Moses: Efficient Exploitation of Cross-device Transferable Features for Tensor Program Optimization
This addresses the labor-intensive need for training domain-specific predictors for new hardware platforms in DNN compilers, offering a more efficient solution for optimizing tensor programs across devices.
The paper tackles the problem of efficiently generating tensor programs for DNN compilers by proposing Moses, a design based on the lottery ticket hypothesis that exploits cross-device transferable features via domain adaptation, achieving up to 1.53x efficiency gain in search and 1.41x inference speedup on DNN benchmarks.

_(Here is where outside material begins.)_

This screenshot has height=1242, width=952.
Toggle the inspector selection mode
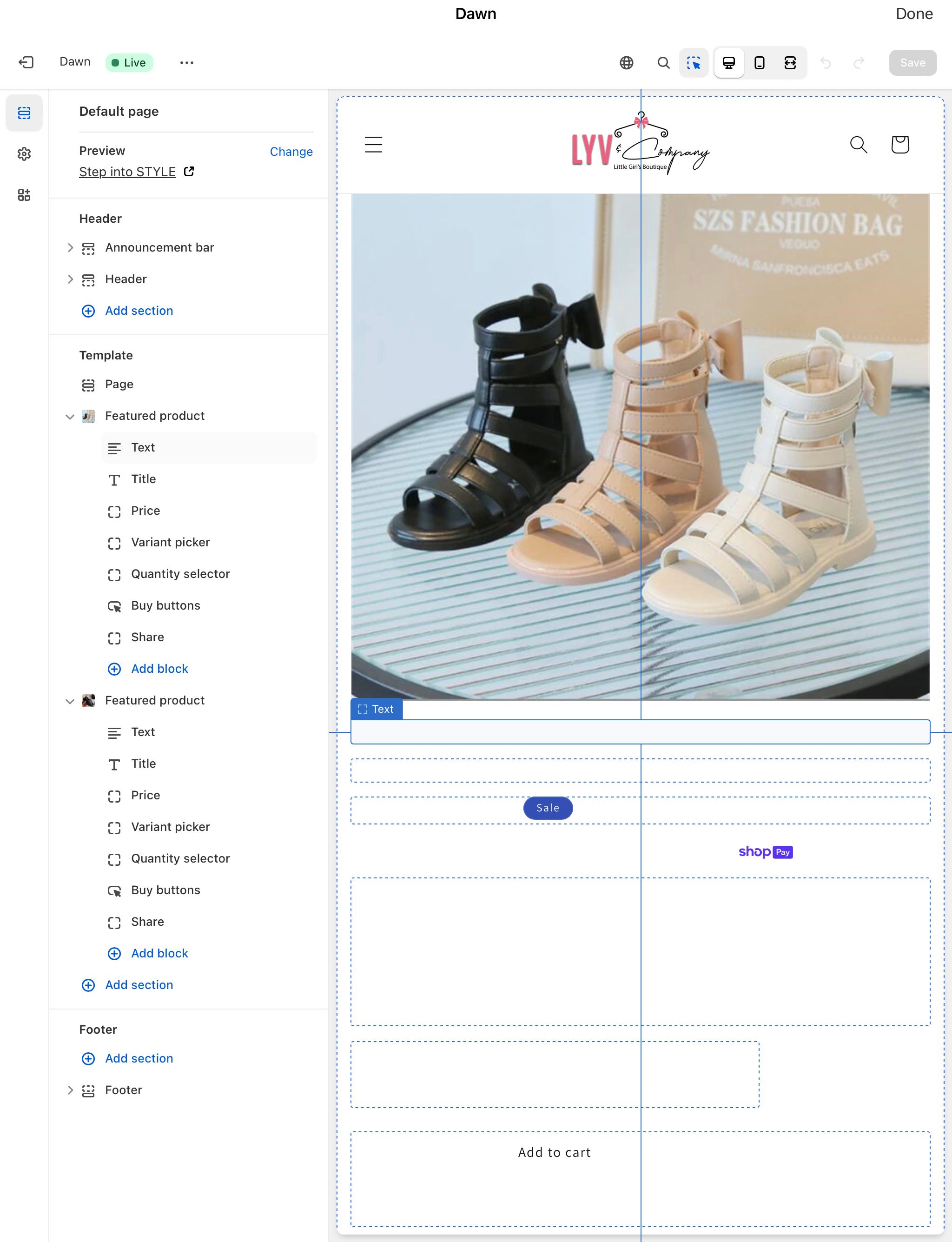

Achieving efficient execution of machine learning models has attracted significant attention recently. To generate tensor programs efficiently, a key component of DNN compilers is the cost model that can predict the performance of each configuration on specific devices. However, due to the rapid emergence of hardware platforms, it is increasingly labor-intensive to train domain-specific predictors for every new platform. Besides, current design of cost models cannot provide transferable features between different hardware accelerators efficiently and effectively. In this paper, we propose Moses, a simple and efficient design based on the lottery ticket hypothesis, which fully takes advantage of the features transferable to the target device via domain adaptation. Compared with state-of-the-art approaches, Moses achieves up to 1.53X efficiency gain in the search stage and 1.41X inference speedup on challenging DNN benchmarks.